Your instructions:
Set down, please, the line that contains "Viewport: 336px width, 189px" and every line that follows it to the end of the records, exactly; do not include pictures.

Provided entries:
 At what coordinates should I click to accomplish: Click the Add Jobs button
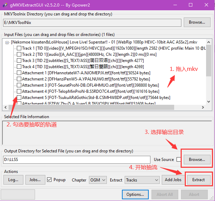click(x=173, y=180)
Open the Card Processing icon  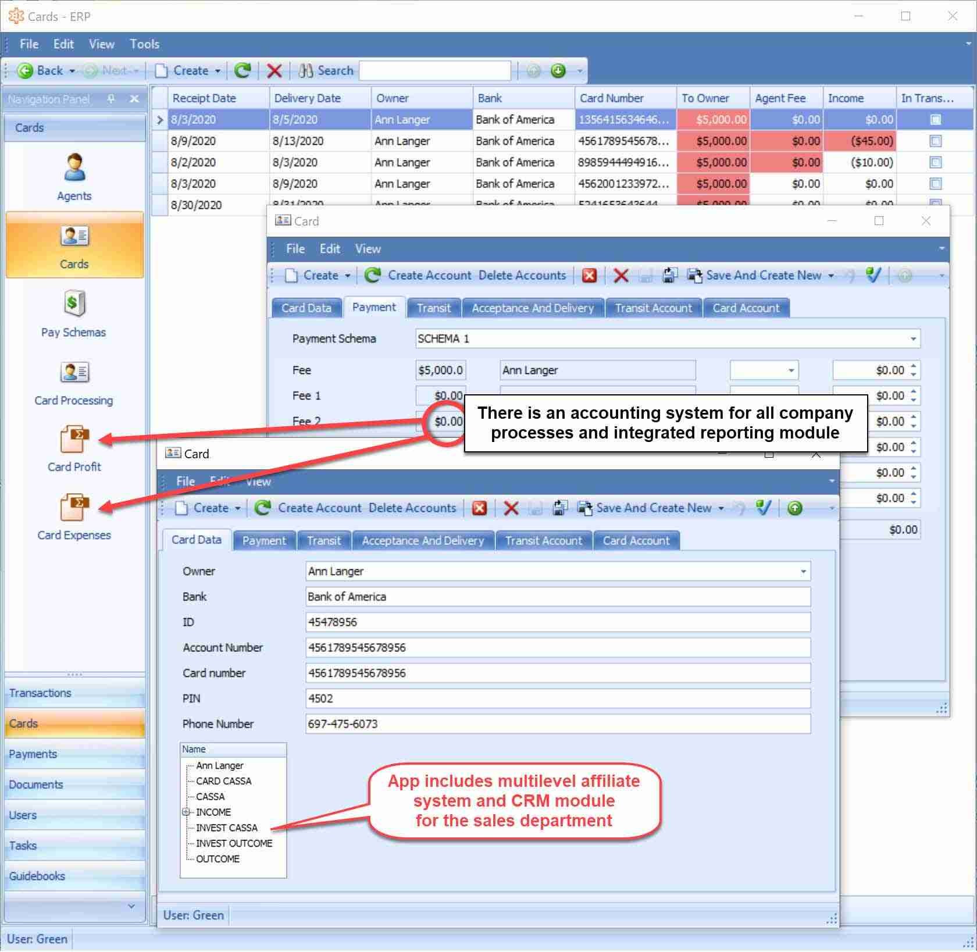[x=74, y=373]
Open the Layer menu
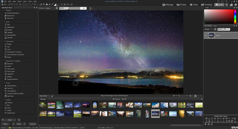Image resolution: width=238 pixels, height=129 pixels. pos(25,1)
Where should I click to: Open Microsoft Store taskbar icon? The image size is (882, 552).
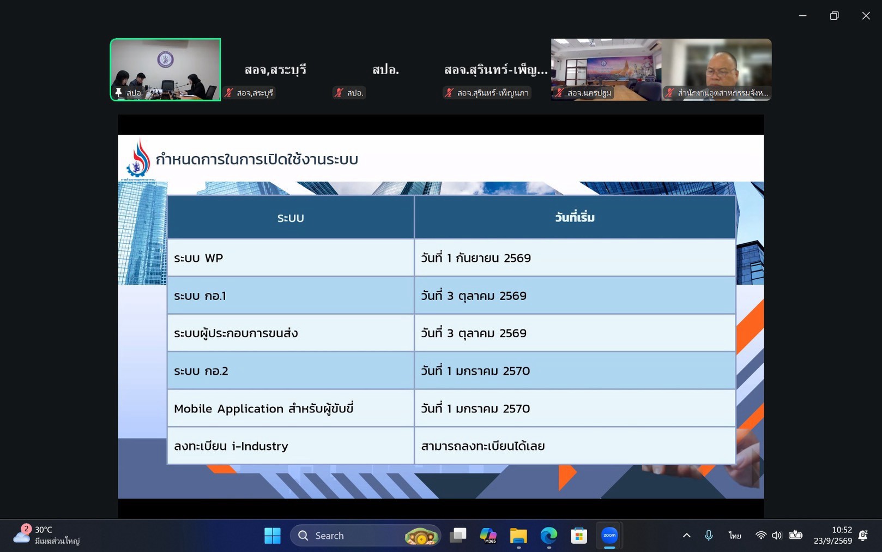coord(579,536)
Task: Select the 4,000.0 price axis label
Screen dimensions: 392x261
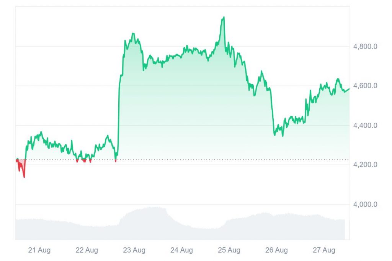Action: coord(366,204)
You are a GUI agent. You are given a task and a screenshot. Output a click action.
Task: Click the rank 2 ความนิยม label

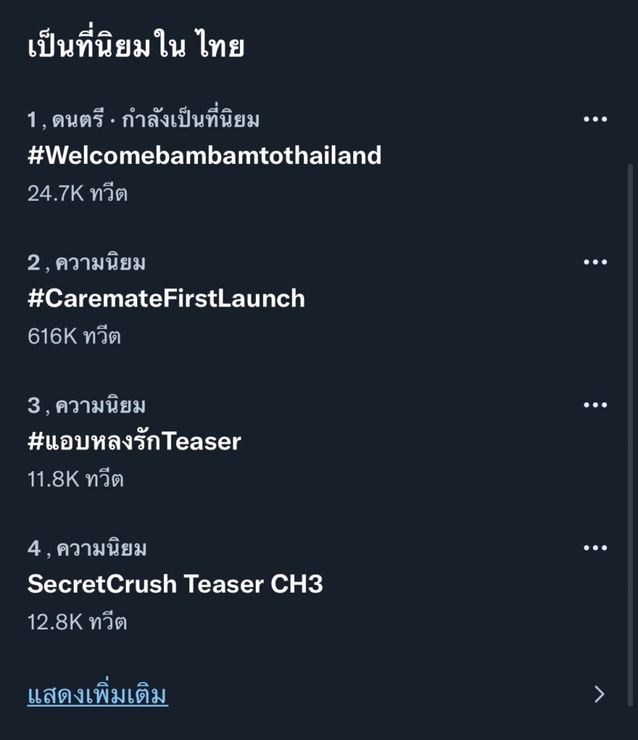[x=100, y=262]
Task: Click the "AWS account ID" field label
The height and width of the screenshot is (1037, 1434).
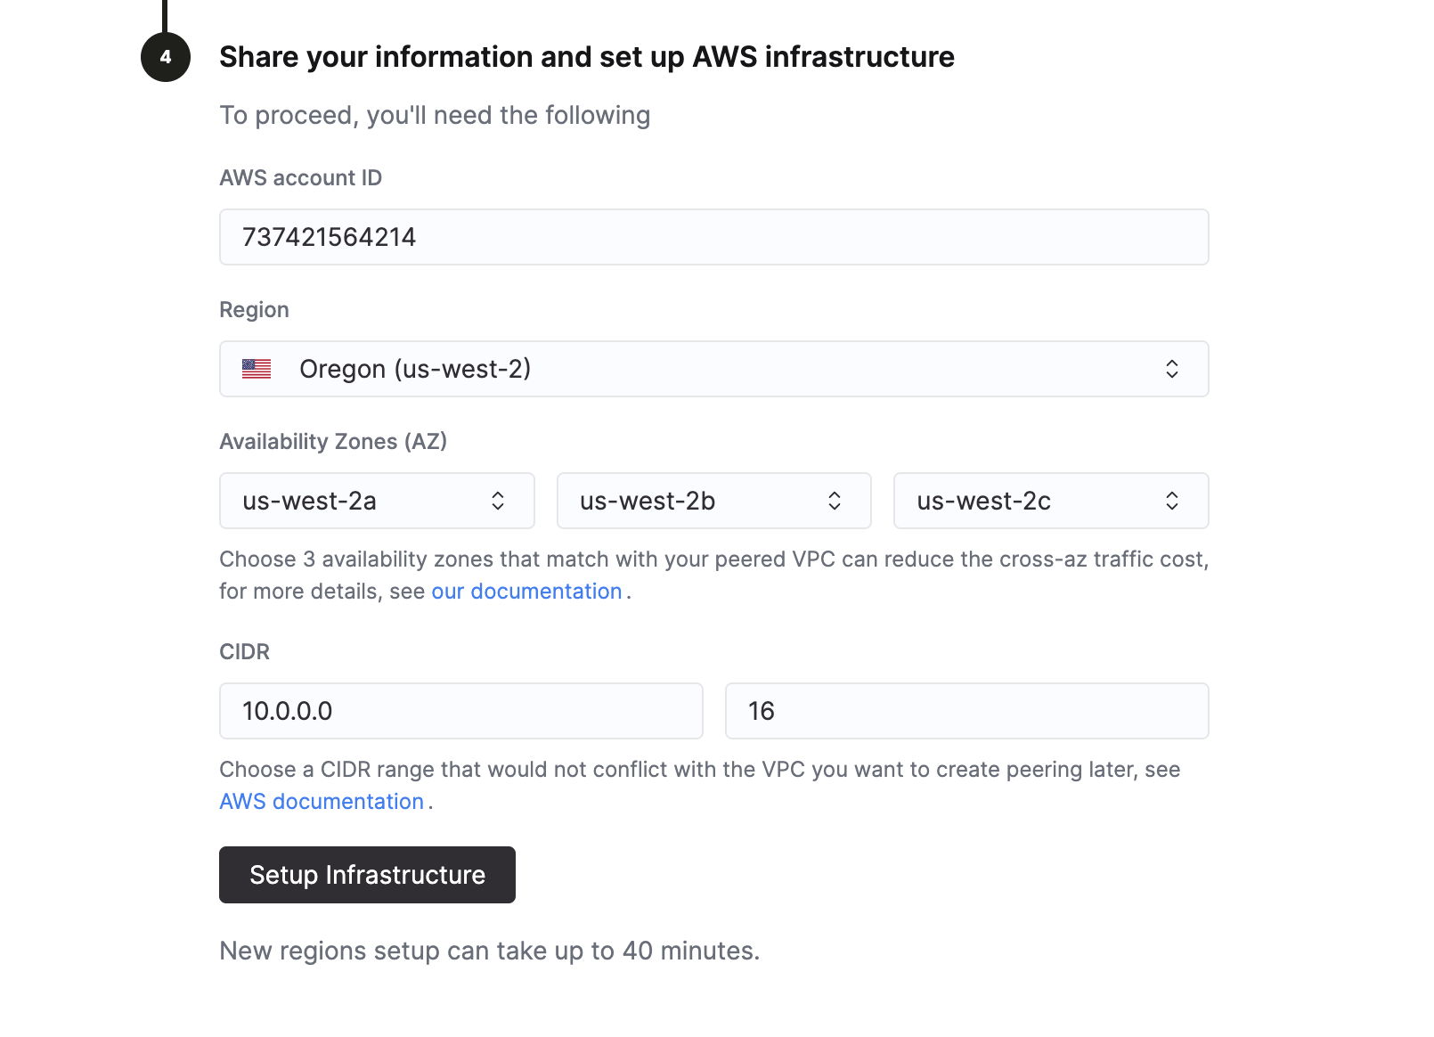Action: [x=300, y=178]
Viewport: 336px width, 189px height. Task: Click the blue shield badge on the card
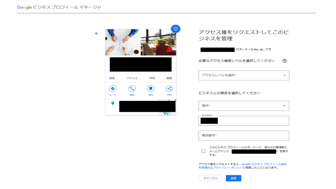click(x=176, y=29)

Exercise response:
Viewport: 336px width, 189px height. Task: Click the blue shield badge on the card
click(x=176, y=29)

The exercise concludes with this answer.